Perché leggere “Pioggia di stelle” di Matila Ghyka, un gioiello del primo Novecento

La trama straborda di principesse e di principi innamorati, di gentiluomini alle prese con il loro destino e d’inganni degni delle fiabe dei Grimm, richiama quasi un “Ivanhoe” moderno

Il romanzo di Matila Costiescu Ghyka

Come per i protagonisti del romanzo, invita invidia (vale a dire “nonostante gli invidiosi”), Atlantide Edizioni firma una delle riscoperte più interessanti del 2020 nel campo della narrativa novecentesca. Edito da Gallimard nel ’34 e poi sostanzialmente scomparso, “Pioggia di stelle”, l’unico romanzo di Matila Costiescu Ghyka, altrimenti dedito alla filosofia della scienza e alla cosiddetta “matemagica”, è un gioiello dalle molte sfaccettature, anzi, una Wunderkammern: la trama, nella sua parte avventurosa e romantica, che straborda di principesse e di principi innamorati, di gentiluomini alle prese con il loro destino e d’inganni degni delle fiabe dei Grimm, richiama quasi un “Ivanhoe” moderno, ma le mille descrizioni di opere d’arte, spettacoli teatrali, abiti, oggetti di lusso, sale da ballo e perfino pietanze tipiche dei vari paesi in cui di volta in volta i personaggi si muovono, leggeri e vivaci – talora perfino fatui – come bollicine di champagne, in quell’illusorio intervallo di quiete tra le due guerre mondiali, sono godibili in sé e per sé, perfino “autarchiche”, se non dipendessero invece così tanto dalle influenze culturali che le informano. 

E infatti davvero non stupisce che Ghyka piaccia a Eliade, peraltro suo conterraneo, e a Guido Ceronetti, nonché a Paul Morand e a Salvador Dalì, che ne chiese la collaborazione per realizzare la sua “Leda atomica”, dal momento che subisce l’evidente influenza di Proust, ma anche quella di Meyrink e di Mallarmé, solo per citarne alcuni. 

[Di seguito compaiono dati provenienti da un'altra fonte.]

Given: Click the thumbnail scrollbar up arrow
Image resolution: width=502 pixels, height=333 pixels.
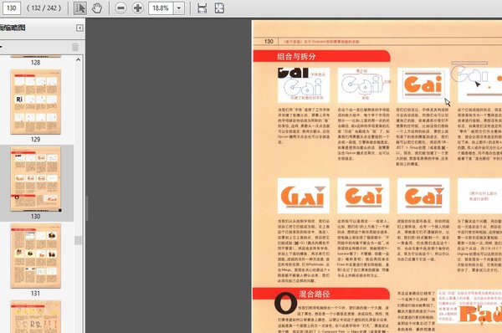Looking at the screenshot, I should (x=78, y=60).
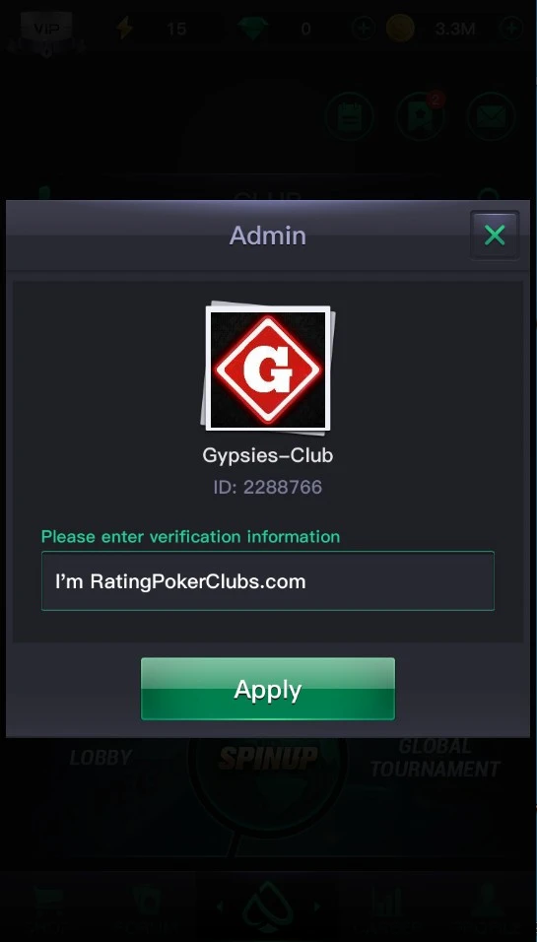Viewport: 537px width, 942px height.
Task: Open the notepad tasks icon
Action: pyautogui.click(x=349, y=116)
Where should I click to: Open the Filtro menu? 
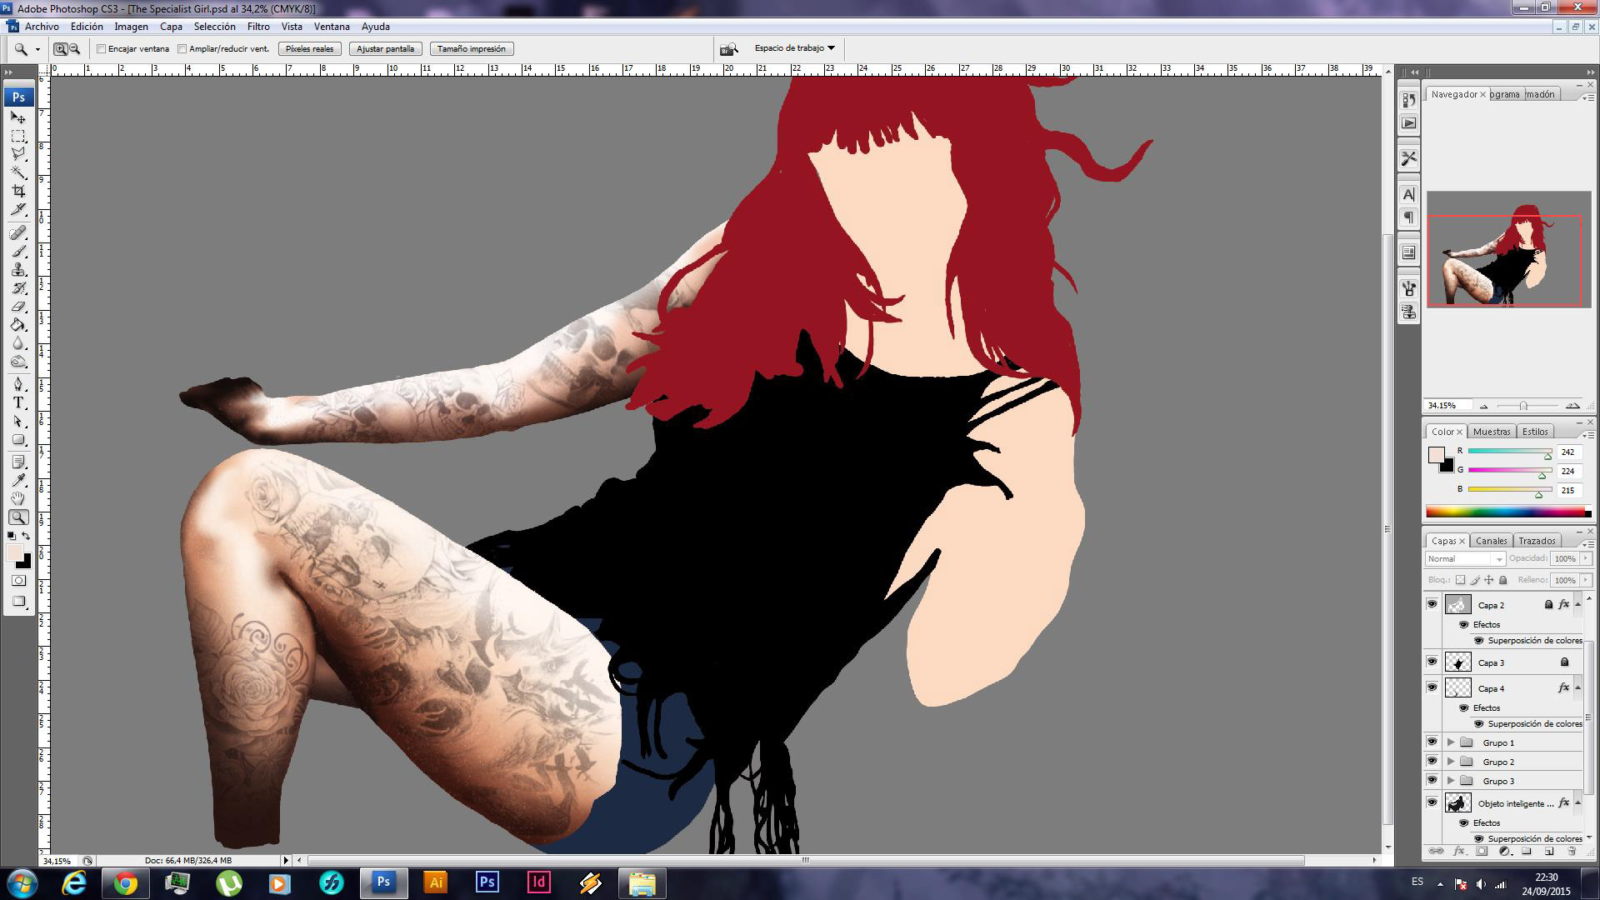(258, 27)
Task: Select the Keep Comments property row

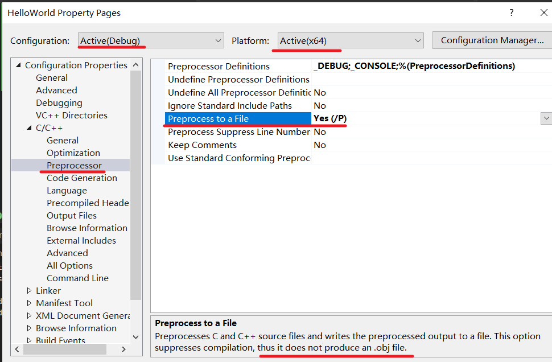Action: coord(202,145)
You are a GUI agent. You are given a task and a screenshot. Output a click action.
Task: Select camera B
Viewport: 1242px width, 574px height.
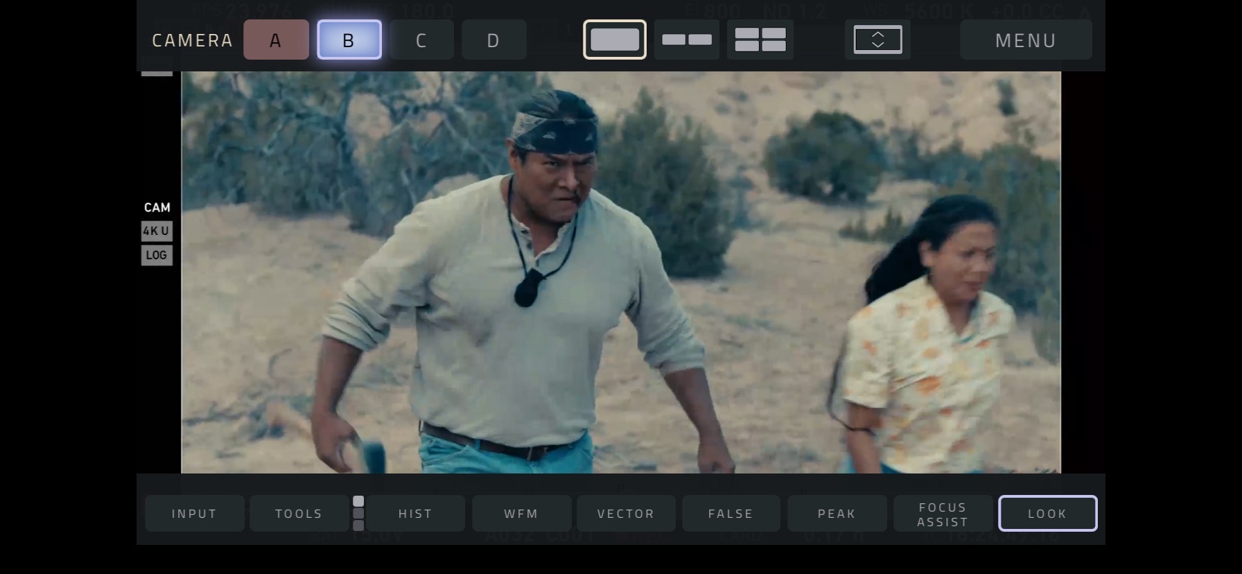pos(349,40)
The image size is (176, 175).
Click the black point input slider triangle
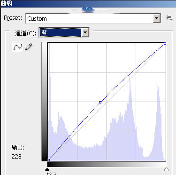47,169
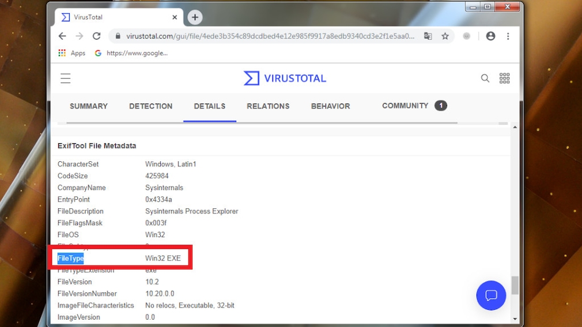Switch to the SUMMARY tab

[89, 107]
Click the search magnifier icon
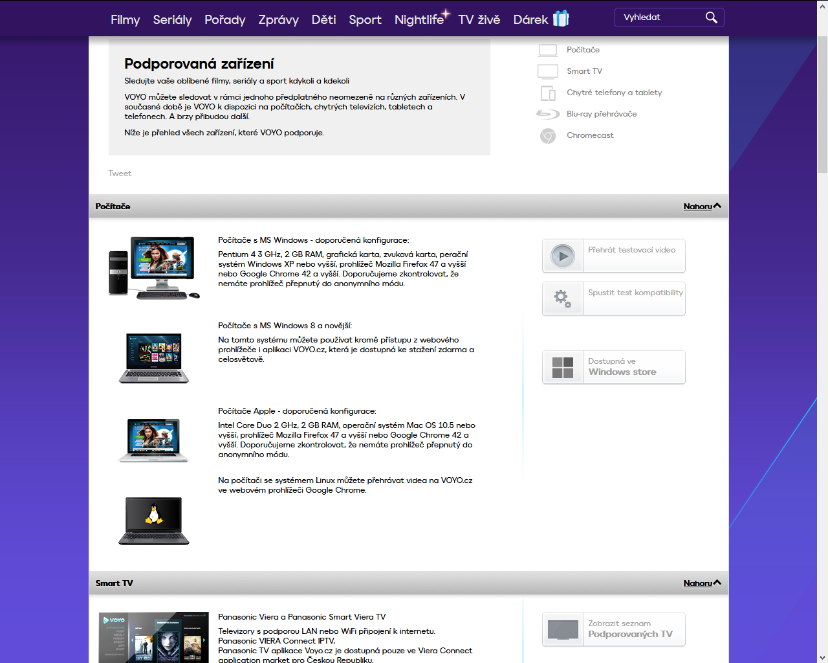Screen dimensions: 828x663 (711, 17)
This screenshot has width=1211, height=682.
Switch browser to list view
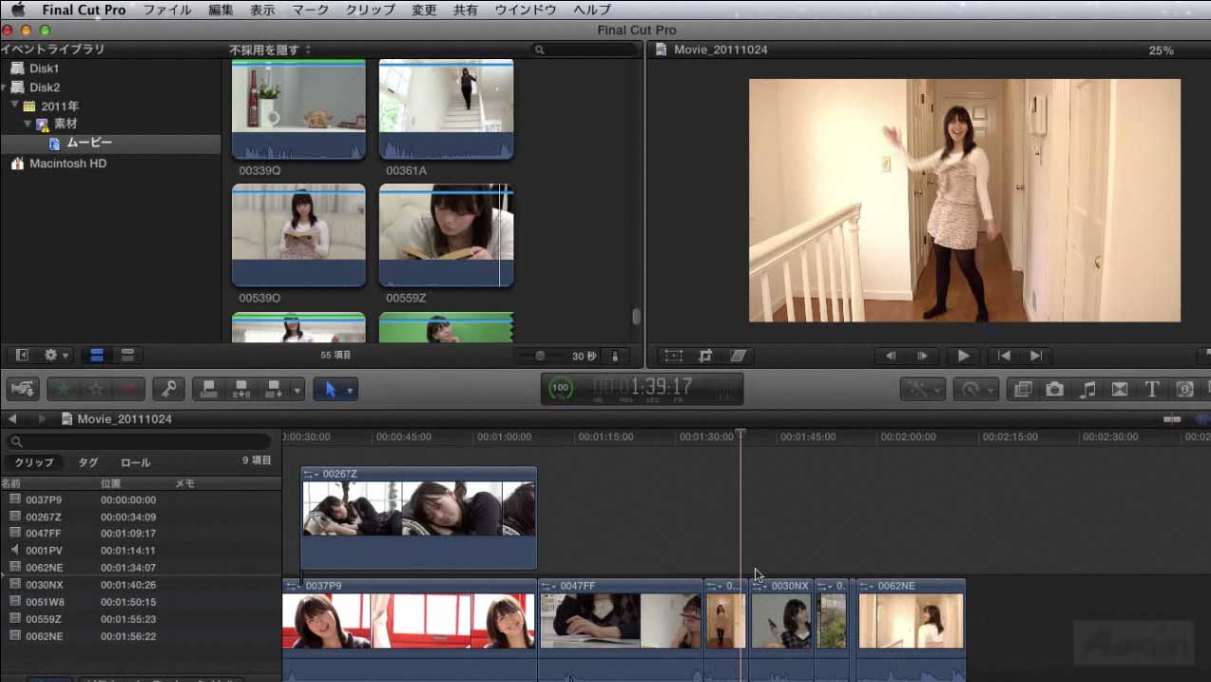click(127, 355)
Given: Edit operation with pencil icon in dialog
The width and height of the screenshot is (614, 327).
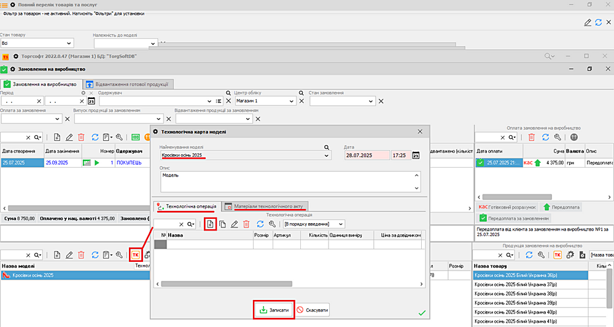Looking at the screenshot, I should 235,224.
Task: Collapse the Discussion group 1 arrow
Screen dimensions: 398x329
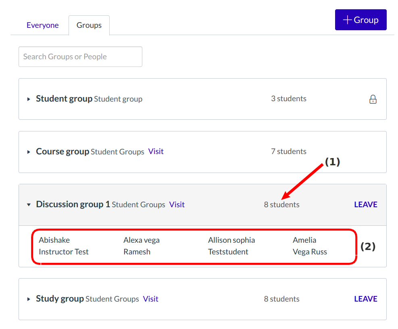Action: (x=29, y=205)
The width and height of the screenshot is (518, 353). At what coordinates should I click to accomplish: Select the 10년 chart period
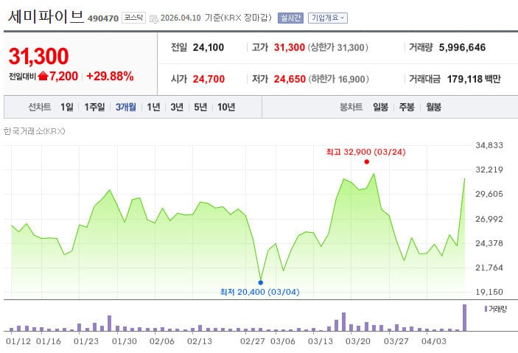point(226,107)
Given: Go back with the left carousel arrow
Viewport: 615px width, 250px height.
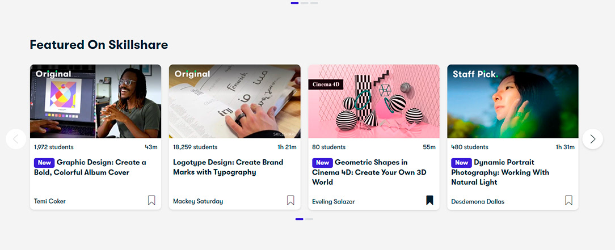Looking at the screenshot, I should (x=16, y=139).

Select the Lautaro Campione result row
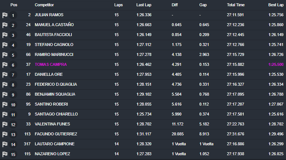[x=143, y=144]
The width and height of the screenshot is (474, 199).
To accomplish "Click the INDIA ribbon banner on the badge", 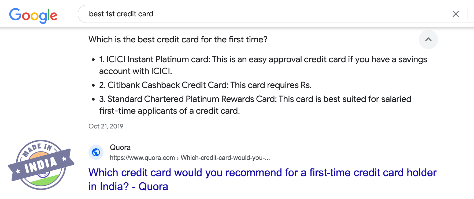I will tap(41, 165).
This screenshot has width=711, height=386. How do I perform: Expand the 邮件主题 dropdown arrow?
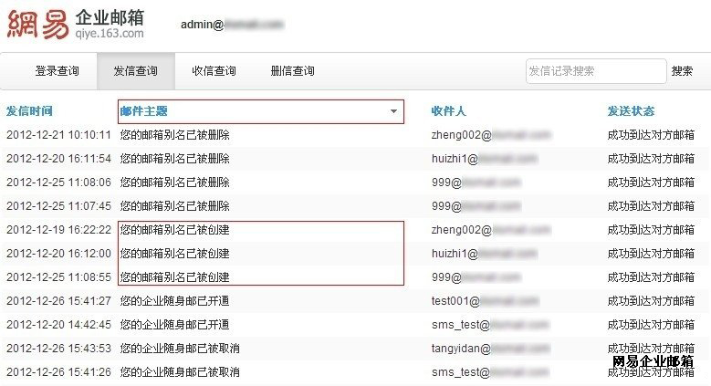click(393, 111)
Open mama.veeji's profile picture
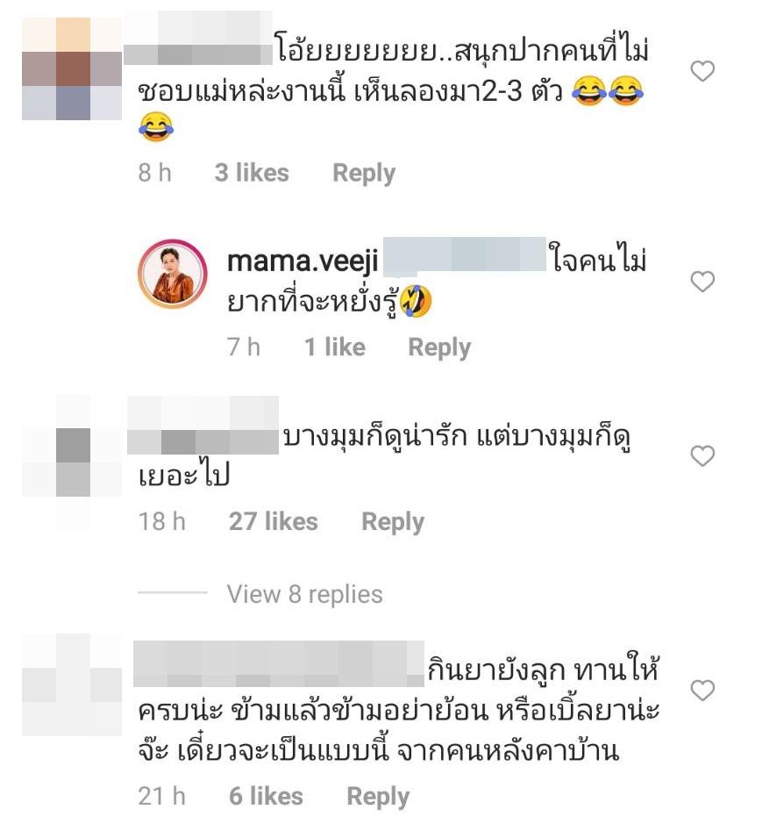762x838 pixels. [x=173, y=274]
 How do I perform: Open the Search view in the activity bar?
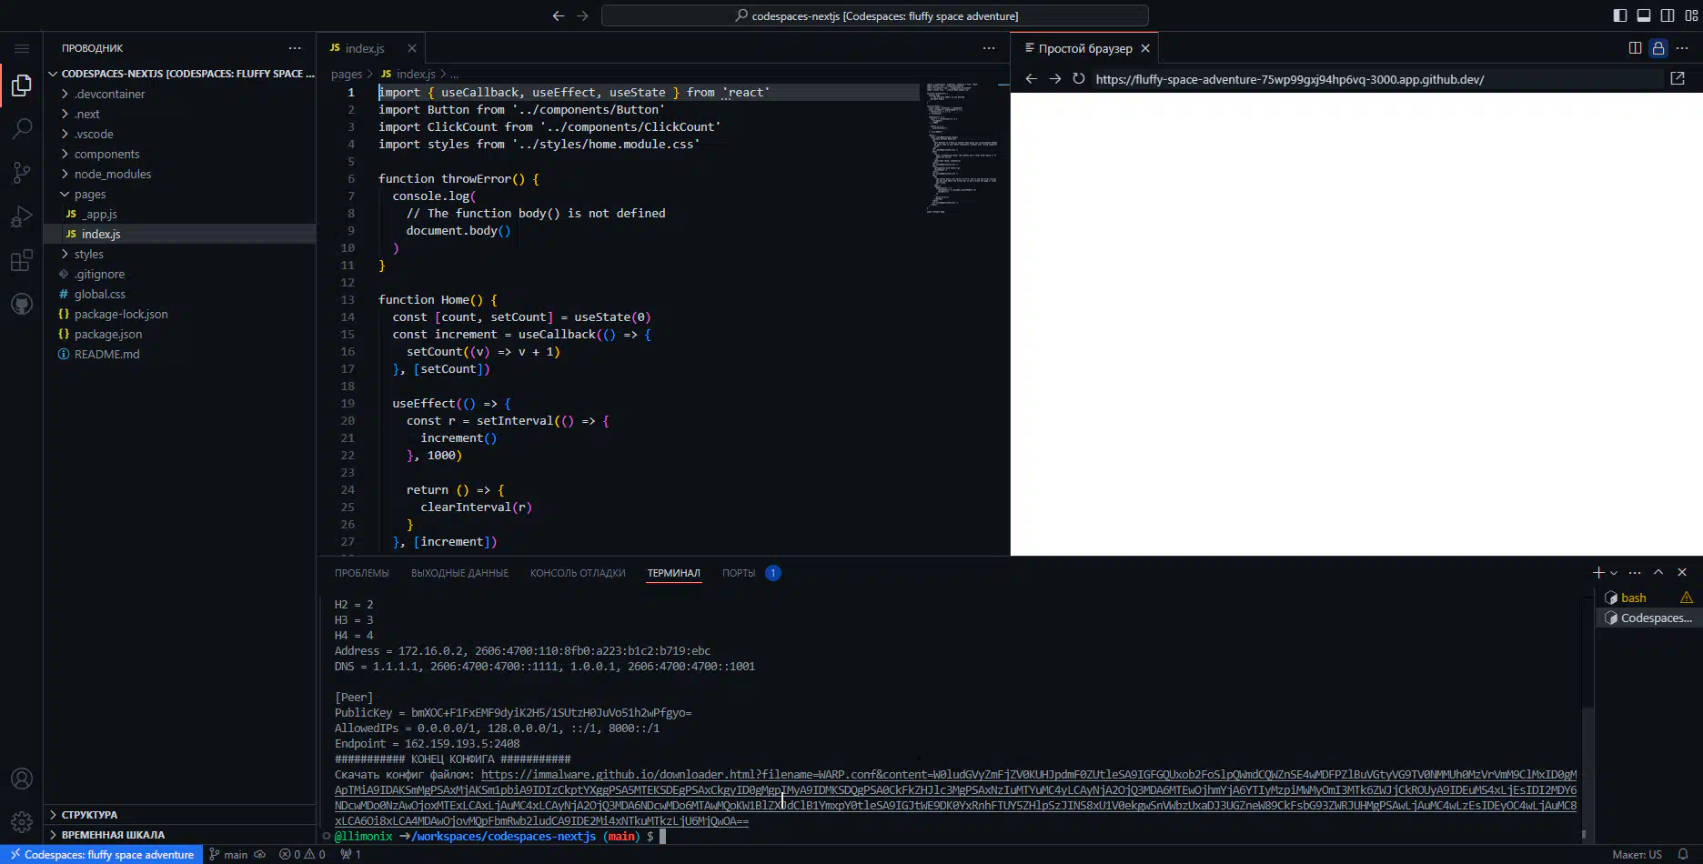(x=22, y=129)
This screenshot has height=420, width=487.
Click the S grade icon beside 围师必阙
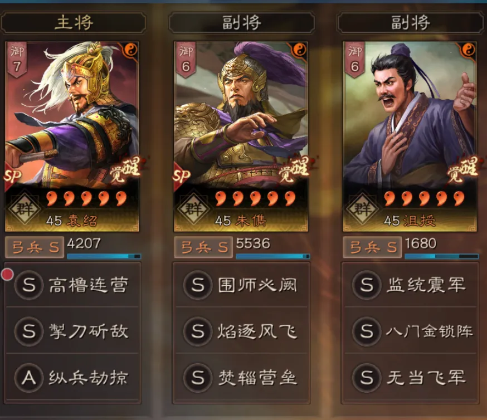click(x=198, y=285)
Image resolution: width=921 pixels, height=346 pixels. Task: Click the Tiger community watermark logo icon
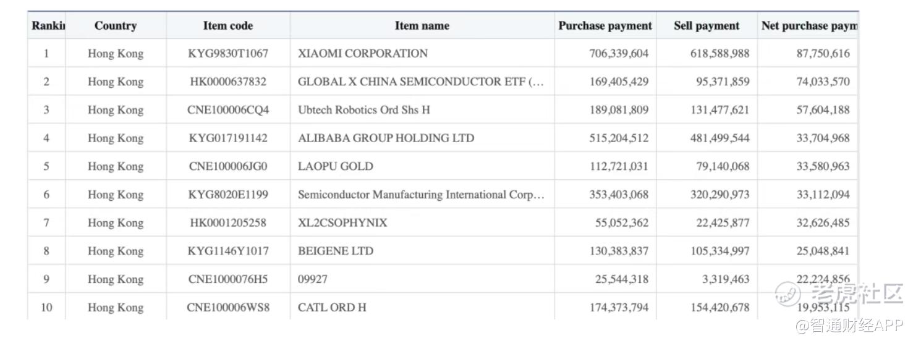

Meno evidente ma altrettanto interessante e giustamente esplicitata nella postfazione è la coincidenza quasi perfetta tra le vicende personali dell’autore – anche successive alla redazione del romanzo! – e quelle dei suoi personaggi, specialmente Napoleone di Maleen-Louis e, in seconda battuta, Danthérieu: di nobili natali, come loro e come molta parte dell’aristocrazia mitteleuropea di cui “Pioggia di stelle” fornisce un quadro perfetto fino all’ultima, minuziosa pennellata, Ghyka sarà sballottato tra la Romania, Londra, Parigi e Vienna, ma poi trascorrerà gli anni ‘50 in ristrettezze economiche, arrabattandosi tra traduzioni e lavoretti da studente precario, in un mondo che ormai non era più quell’ostrica accogliente che aveva dato il titolo all’edizione inglese della sua autobiografia (The World Mine Oyster, appunto). Ci rimane però di sperare, complice il fatto che gli ultimi anni della sua vita sono sprofondati quasi completamente nell’oscurità e nell’anonimato, che anche Ghyka come il suo Maleen-Louis, alter-ego quasi perfetto, abbia conosciuto una nuova età d’oro, e finito i suoi giorni in pace, nella dimora di Jermyn Street che tanto amava. 

Spiace solo di notare, a mo’ di riflessione conclusiva generale, che nemmeno il personaggio d’un romanzo degli anni ’30 (personaggio, peraltro, descritto spesso come una donna demoniaca e ferina dagli occhi violetti e dagli abiti rosso fiamma…) ha più il diritto di descrivere Hitler, nel contesto storicizzato di un discorso sui tratti caratteriali distintivi dei popoli slavi, come un “sognatore ad occhi aperti” in ragione dell’origine ceca di sua madre, e che questa opinione, nonostante all’interno della narrazione sia già ampiamente compensata dalla risposta datale dal personaggio più autorevole di tutta la vicenda, il professor Moessel – il quale paragona la vicenda tedesca ancora in fieri alla fiaba del pifferaio di Hamelin – vada ulteriormente “neutralizzata” dedicandovi un apposito spazio nella prefazione/nota del traduttore, ma purtroppo questo è lo Zeitgeist dei nostri tempi, e l’art for art’s sake è andata a farsi benedire da un bel po’.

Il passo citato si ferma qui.